Post by Charles Wilson »

Mark 6: 48 (RSV):

[48] And he saw that they were making headway painfully, for the wind was against them. And about the fourth watch of the night he came to them, walking on the sea. He meant to pass by them…

Our Story so far…

Our Markan Story has taken a strange swerve here by using a Roman Term, a military Term concerning the Watches. It may also be a Greek Military Term, I don't know. It's not a Jewish Term since the Jewish Fighters only had three Watches:

Lamentations 2: 19 (RSV):

[19] Arise, cry out in the night, at the beginning of the watches!
Pour out your heart like water before the presence of the Lord!
Lift your hands to him for the lives of your children,
who faint for hunger at the head of every street.

The Second Watch:

Judges 7: 19 (Moffatt):

[19] So, when Gideon and his hundred men reached the outskirts of the camp at the beginning of the middle watch, just when the guard had been posted, they blew their trumpets and smashed the pitchers in their hands.

The Third Watch:

Exodus 14: 24 (RSV):

[24] And in the morning watch the LORD in the pillar of fire and of cloud looked down upon the host of the Egyptians, and discomfited the host of the Egyptians

Michael Turton, in his Study of Mark,
( http://www.michaelturton.com/Mark/GMark_index.html ), quotes Goodacre in his review of Mark 15:

“All that Amos 8.9 is able to explain is, at best, one element in the story: the darkness at midday. But this time reference is one of many in the Passion Narrative and they all have one thing in common: they happen at three hour intervals. The darkness that comes over the earth at 12 lasts three hours until 3 p.m., when Jesus dies (15.33-4). Before the darkness begins, Jesus has already been on the cross for three hours, since 9 a.m. (15.25). Before that, Jesus was brought before Pilate at dawn, 6 a.m. (15.1, ????). Nor does the pattern stop there. There appears to be something like a twenty-four hour framework, broken up neatly into three hour segments. Thus, if we imagine the Last Supper taking place at 6 p.m. (14.17, "then it was evening . . ."), Jesus and the disciples would then go to Gethsemane at 9 p.m., Jesus would be arrested at midnight, and Peter denies Jesus during the Jewish trial at 3 a.m., cockcrow (14.72)."

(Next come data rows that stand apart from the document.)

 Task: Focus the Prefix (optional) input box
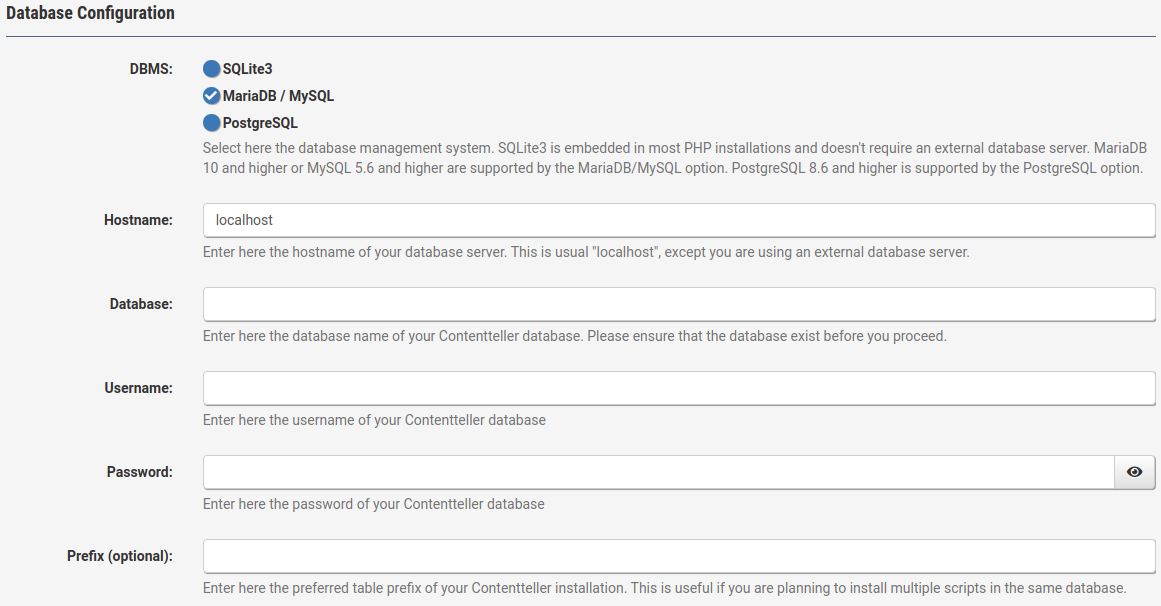(678, 556)
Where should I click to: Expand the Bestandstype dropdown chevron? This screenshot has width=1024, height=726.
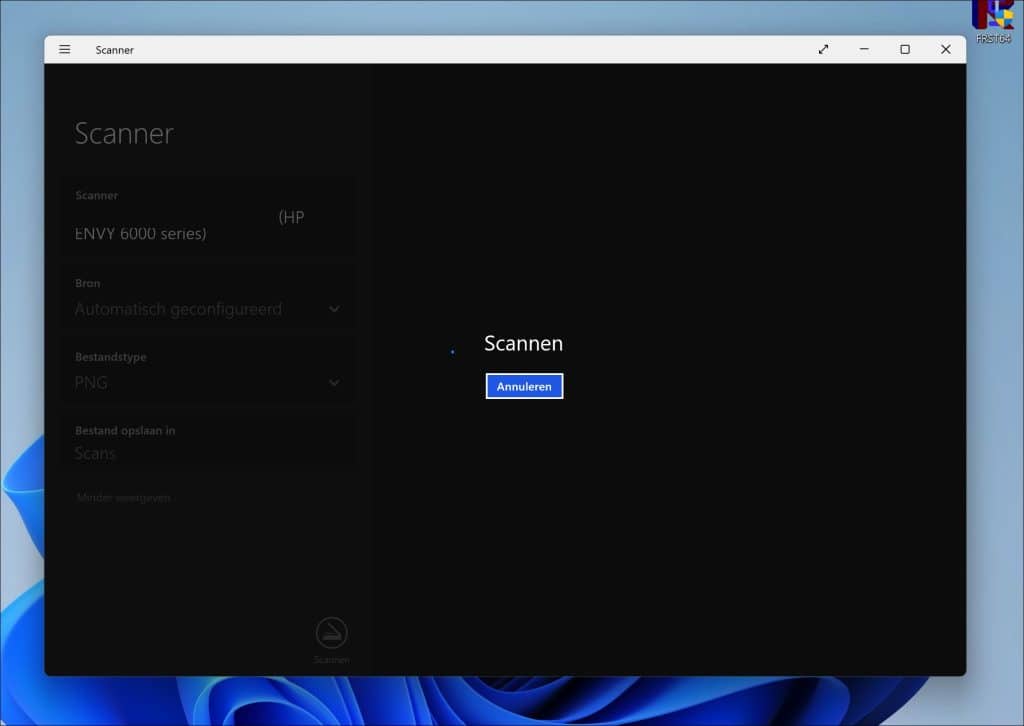point(334,382)
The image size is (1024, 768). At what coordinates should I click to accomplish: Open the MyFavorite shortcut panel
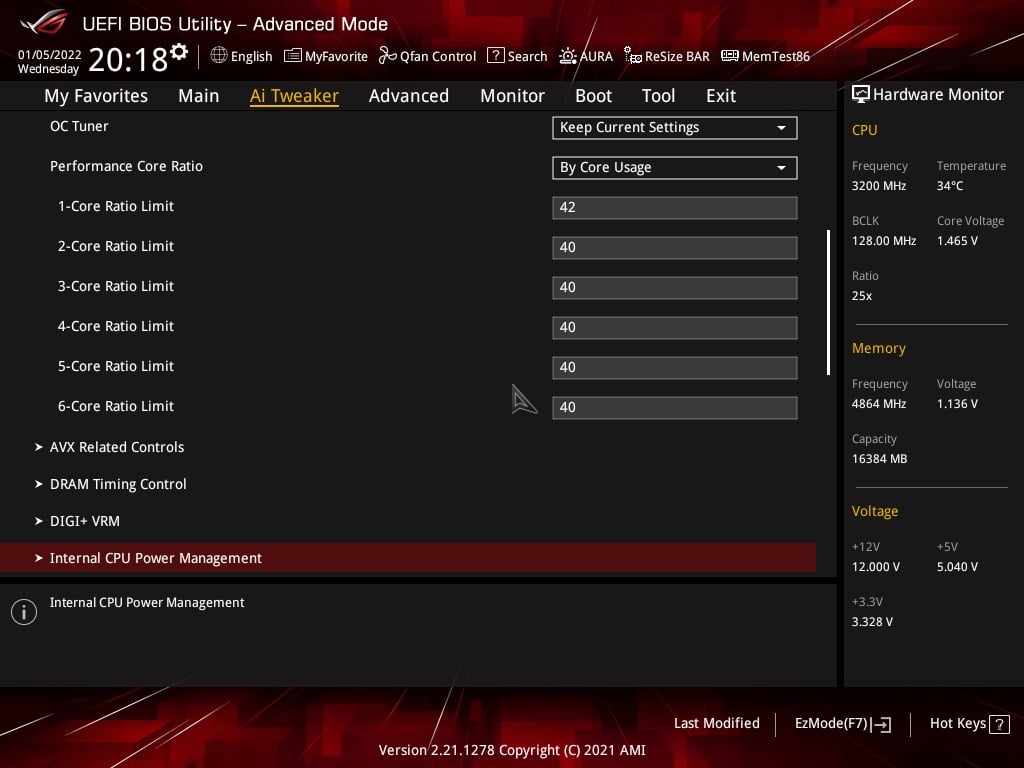click(325, 56)
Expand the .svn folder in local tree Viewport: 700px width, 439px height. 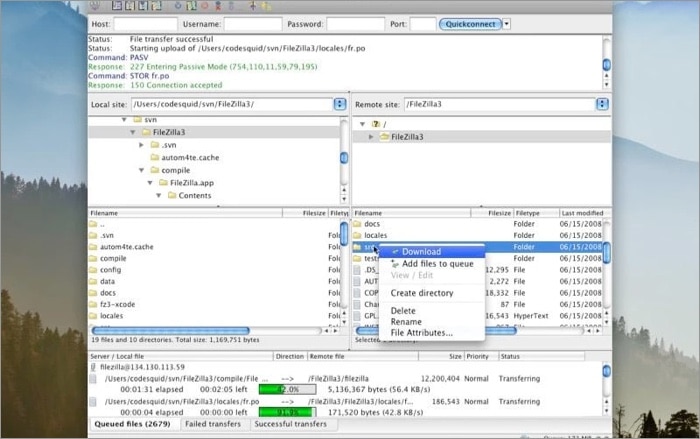[x=141, y=144]
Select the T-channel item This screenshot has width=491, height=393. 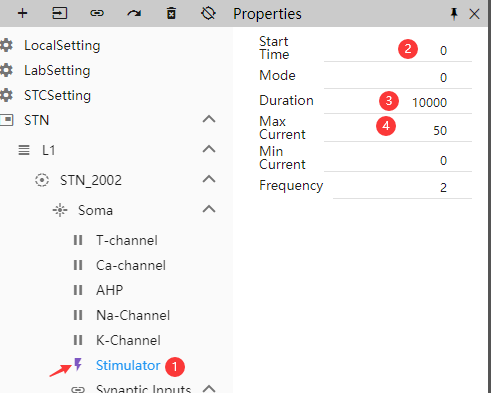point(127,240)
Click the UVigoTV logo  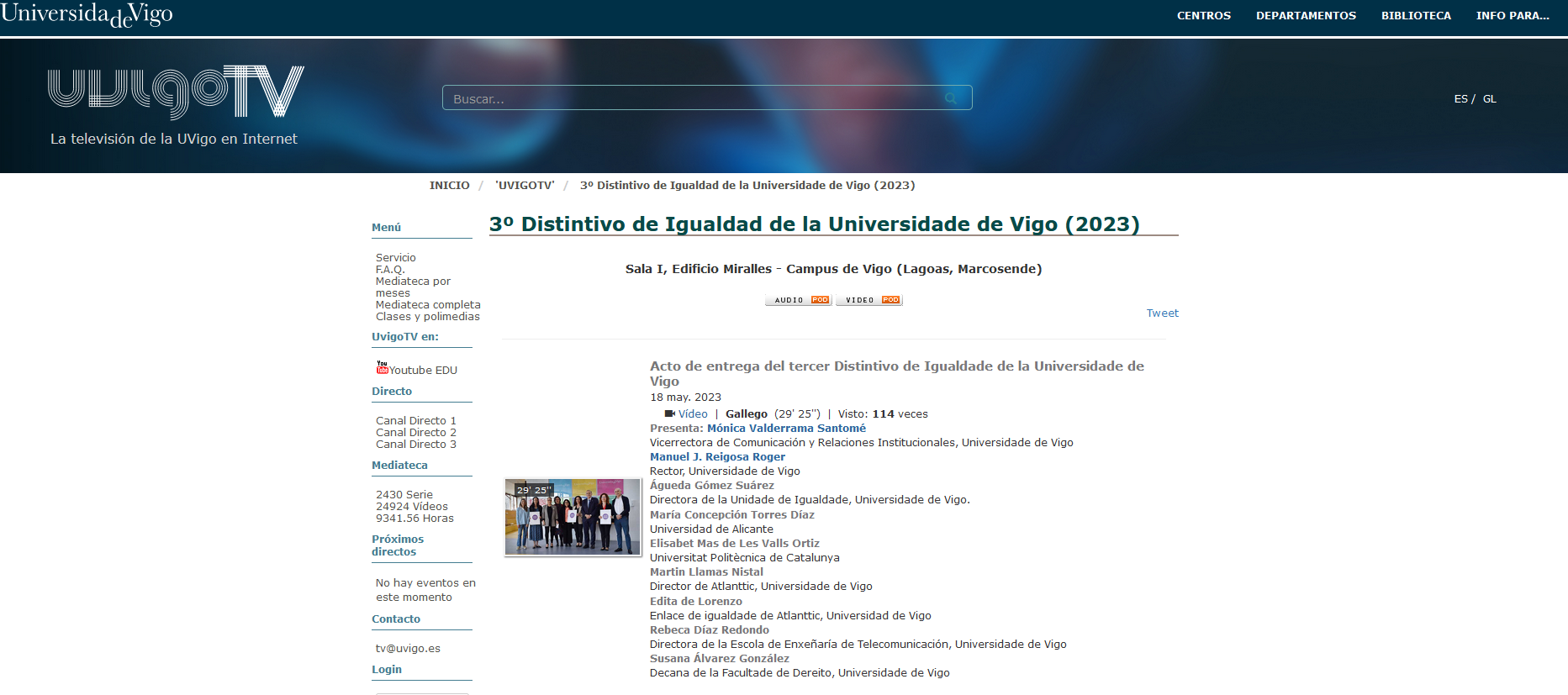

“He then goes on to explain, citing Mark 13:35-37, which shows that

"The text itself appears to be drawing attention to the three hour pattern, alerting the bright reader to what is to come...”

The target audience therefore is familiar with the “Fourth Watch” terminology and is able to see this as a Template in which the Logical Structure foretells what is to be, so therefore…

WAYDAMINNIT!!!

There's a lot of verbiage here about all of this being taken from a Jewish Document(s). I, Charles, claim that Mishmarot and Jewish History is all over the NT, from Jannaeus (and before…) to 9 CE and the Passover 12 years after the Temple slaughter of 4 BCE (and after…). I'm beginning to see Johanan ben Zakai in a few things as well. If this is taken from “Jewish Documents”, would it make sense that there might be references to “Third Watch”? After all, this is the Son of God we're talkin' about.

A bit of comparison may be in order. If we look at a 12 hour period, plus or minus, we see that the Jewish Fighters had to do one more hour per shift – three hours per Roman Shift, four hours per Jewish Shift. Does this matter?

Josephus, Wars…, 6, 1. 7:

“Now two days afterward twelve of those men that were on the forefront, and kept watch upon the banks, got together, and called to them the standard-bearer of the fifth legion, and two others of a troop of horsemen, and one trumpeter; these went without noise, about the ninth hour of the night, through the ruins, to the tower of Antonia; and when they had cut the throats of the first guards of the place, as they were asleep, they got possession of the wall, and ordered the trumpeter to sound his trumpet...”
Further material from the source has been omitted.